Caminhando para conclusão, notamos que nas tábuas da lei do nosso profeta, não temos um debate sobre a China. Adriano deve considerar desnecessário fazer uma “análise concreta de uma situação concreta”. O debate entre Elias e Botelho foi sobre a China, meu escrito debateu centralmente a China, mas Adriano não está interessado no debate sobre a China. Para ele, debater uma formação econômico-social, entender sua particularidade, é proibido. Quando pensa em fazê-lo, tal qual Abraão, escuta uma voz mandando matar essa vontade, mas dessa vez, Deus não interrompe e qualquer reflexão que toque no solo da história é morta.

Por fim, nosso profeta, já no livro do apocalipse, diz “não se trata de uma superação do capitalismo, com novos arranjos institucionais que garantam a autogestão proletária, mas da abolição da mercadoria, valor, dinheiro, trabalho, direito, Estado”. Adriano, eu quero fazer parte desse movimento! Me diga, por favor, considerando que luta de classes é “sociologismo” e que as classes são “suportes, máscaras de caráter, apêndices”, como abolir tudo isso que elencou acima. Qual é a estratégia, táticas, formas organizativas, programas, movimentos e afins? É apenas publicando artigos da Wertkritik?
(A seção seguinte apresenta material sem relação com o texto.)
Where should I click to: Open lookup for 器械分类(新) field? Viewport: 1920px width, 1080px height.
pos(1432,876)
Combatendo as heresias e desejando realizar uma nova cruzada – mas uma cruzada só com artigos da Wertkritik -, nosso profeta nos informa que “segundo que a NCV não se autodenomina mais marxista, pois defendem que a crise fundamental do valor é uma crise fundamental do marxismo e que uma nova teoria crítica a partir do fetichismo da mercadoria e da teoria da crise provenientes de Marx deve ser construída” e, evidentemente, não existe mistura com os hereges: “fica evidente também pelas diferenças de pontos de partida que conciliar o marxismo e a NCV é uma missão impossível que resultará sempre no sacrífico de um lado em favor do outro”.
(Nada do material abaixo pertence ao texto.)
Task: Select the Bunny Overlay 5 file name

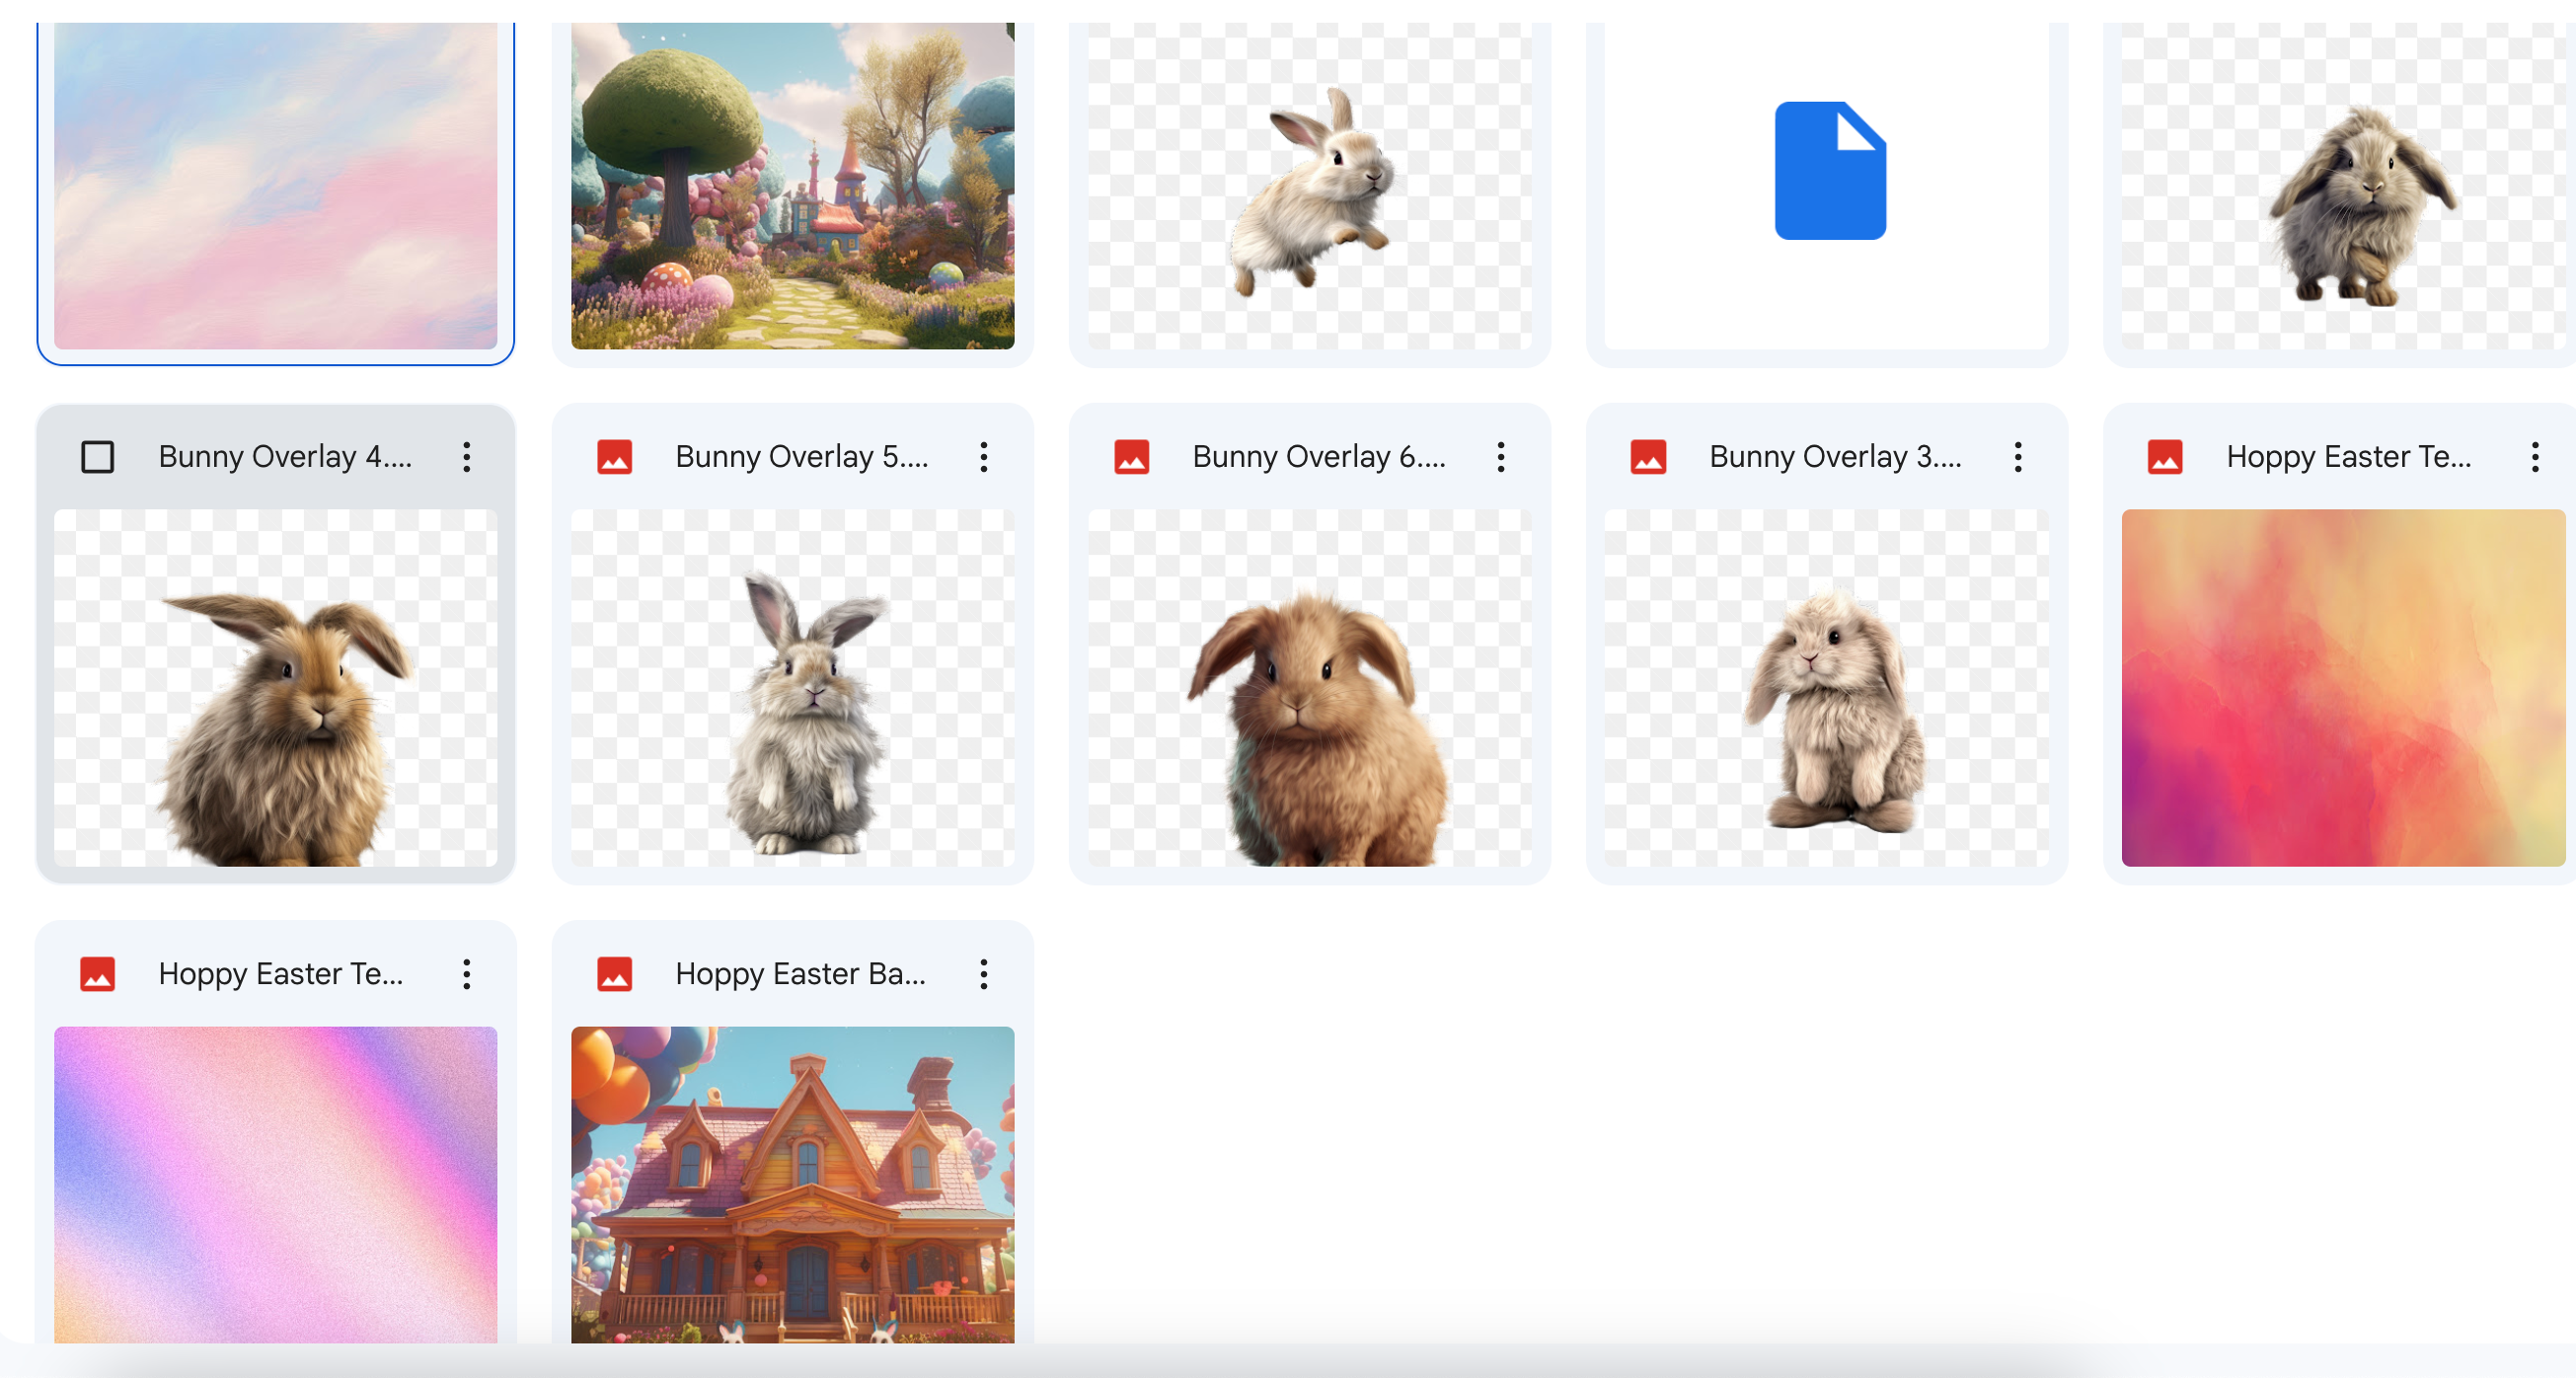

Segundo Adriano, só posso concluir que a NCV é uma nova teologia laica, que ao romper com o marxismo abdica de compromissos de práxis e pode, até o dia do julgamento final, fazer apenas a deliciosa crítica no plano das ideias e esperar que um belo dia todos os mortais tenham acesso a boa nova.

Enquanto isso, concluo dizendo: pai, perdoai-vos, eles não sabem o que dizem, escrevem e pensam.